Que le gouvernement du Canada demande au ministère fédéral des Pêches et des Océans d’obtenir auprès de la National Oceanic and Atmospheric Administration des États-Unis la confirmation, par écrit, que le Canada respecte ou dépasse les exigences qui entreront en vigueur le 1er janvier 2026 à la suite des modifications apportées à la Marine Mammal Protection Act des États-Unis, et qu’après avoir reçu cette confirmation, le gouvernement en en fasse part à tous les acteurs concernés au Canada.


[1]                La réponse écrite de Pêches et Océans Canada n’a pas été téléversée sur le site Web du Comité permanent du commerce international de la Chambre des communes.

[2]                L’addendum XXVII à l’amendement 3 du plan de gestion interétatique de la pêche au homard américain mis en place par l’Atlantic States Marine Fisheries Commission fait passer la taille minimale du homard de 82 millimètres à 84 millimètres à compter du 1er juillet 2025, puis à 86 millimètres à compter du 1er janvier 2027.

[3]                Les pinnipèdes sont un groupe de mammifères marins qui comprend les phoques, les otaries, les otaries à fourrure et les morses.

[4]                En 2016, le gouvernement des États-Unis a publié un règlement d’application de la loi sur la protection des mammifères marins (Marine Mammal Protection Act) relativement à l’importation de poisson et de produits de la mer provenant de pêcheries ayant causé la mort accidentelle ou intentionnelle de mammifères marins ou leur ayant infligé des blessures graves. Les dispositions concernant les mammifères marins et les pêcheries commerciales étrangères qui exportent leurs produits vers les États-Unis visent à prévenir les enchevêtrements dans les engins de pêche et les collisions avec les navires. Selon la réglementation, les pays pratiquant ce type de pêche doivent mettre en place des régimes comparables à ceux des États-Unis sur le plan de l’efficacité des mesures d’atténuation. Toutes ces dispositions entreront en vigueur au plus tard le 31 décembre 2025.

[5]                Si une baleine noire de l’Atlantique Nord est détectée visuellement ou acoustiquement dans le golfe Saint‑Laurent, dans la baie de Fundy ou dans le bassin Roseway, Pêches et Océans Canada interdit alors temporairement certains engins et activités de pêche dans une zone définie autour de la position de détection.

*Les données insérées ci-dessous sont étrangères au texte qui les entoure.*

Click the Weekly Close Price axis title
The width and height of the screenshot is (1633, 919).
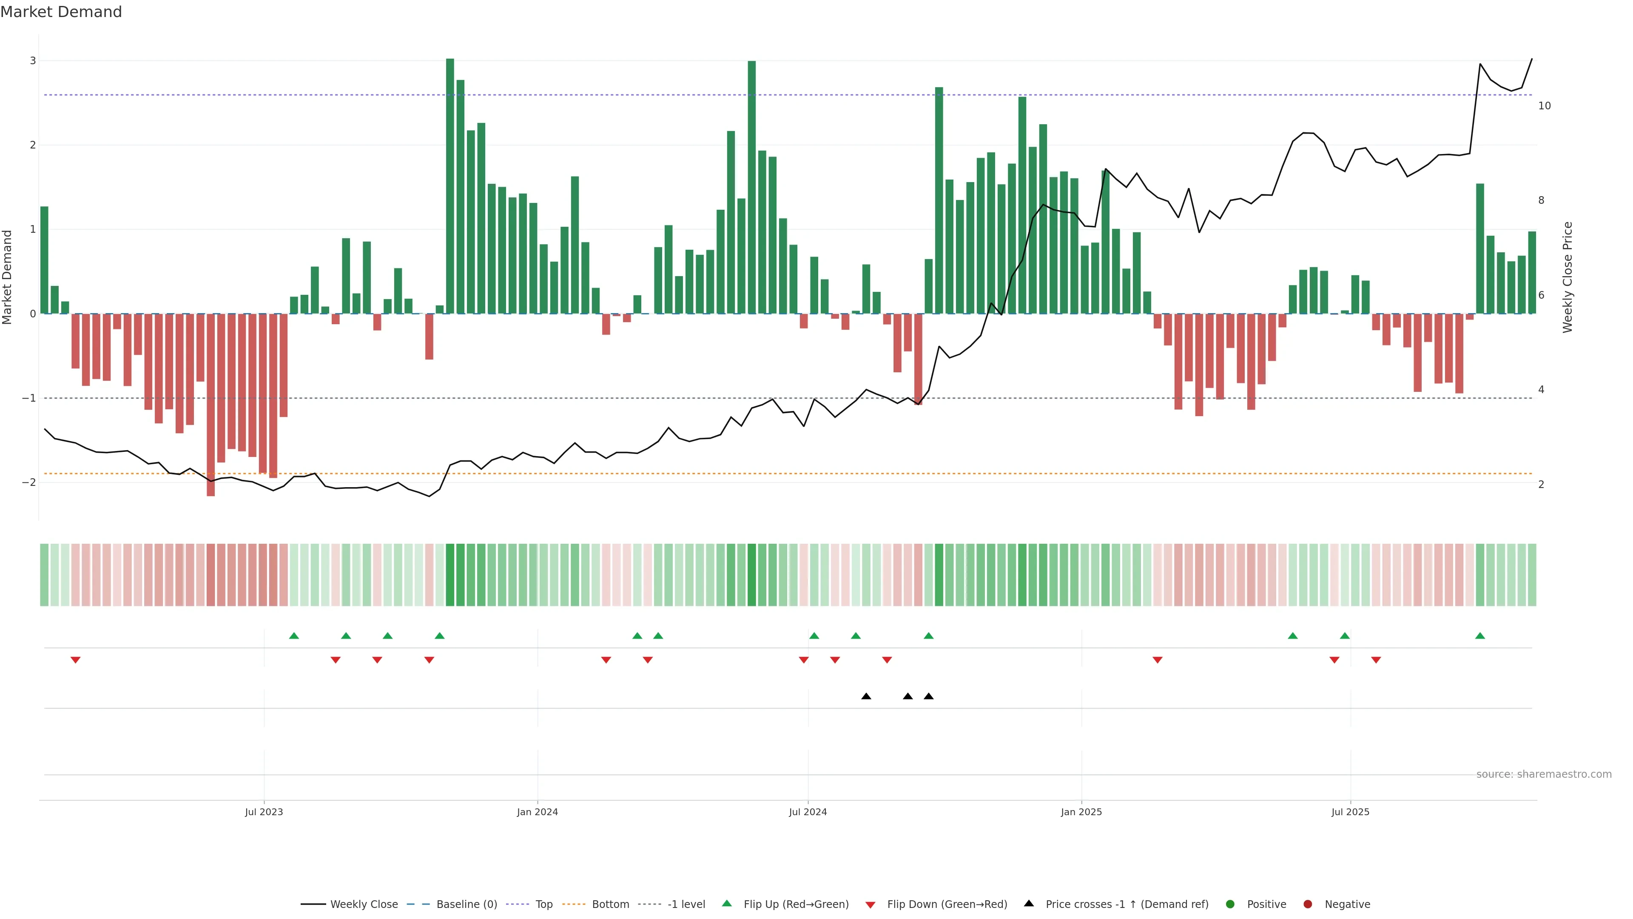(1568, 277)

[6]                En ce qui concerne les aliments destinés à la consommation humaine aux États-Unis, le règlement de la Food and Drug Administration (FDA) concernant les exigences relatives aux enregistrements supplémentaires de traçabilité pour certains aliments fixe des obligations en matière de tenue de registres pour les entreprises nationales ou étrangères qui fabriquent, transforment, emballent ou entreposent des aliments figurant sur la liste de traçabilité des aliments. Toutes les entreprises assujetties à ces exigences devront s’y conformer au plus tard le 20 janvier 2026.

[7]                Le titre officiel de la mesure est le suivant : Règlement (CE) No 1005/2008 du Conseil du 29 septembre 2008 établissant un système communautaire destiné à prévenir, à décourager et à éradiquer la pêche illicite, non déclarée et non réglementée, modifiant les règlements (CEE) no 2847/93, (CE) no 1936/2001 et (CE) no 601/2004 et abrogeant les règlements (CE) no 1093/94 et (CE) no 1447/1999.

[8]                Le programme de surveillance des importations de produits de la mer (Seafood Import Monitoring Program) établit des exigences en matière de déclaration et de tenue de registres concernant les importations de plusieurs groupes d’espèces dont l’objectif est d’empêcher l’entrée, sur le marché américain, de produits issus de la pêche illégale, non déclarée et non réglementée. En novembre 2023, le National Marine Fisheries Service des États-Unis a entrepris une révision du programme en vue d’en accroître l’efficacité.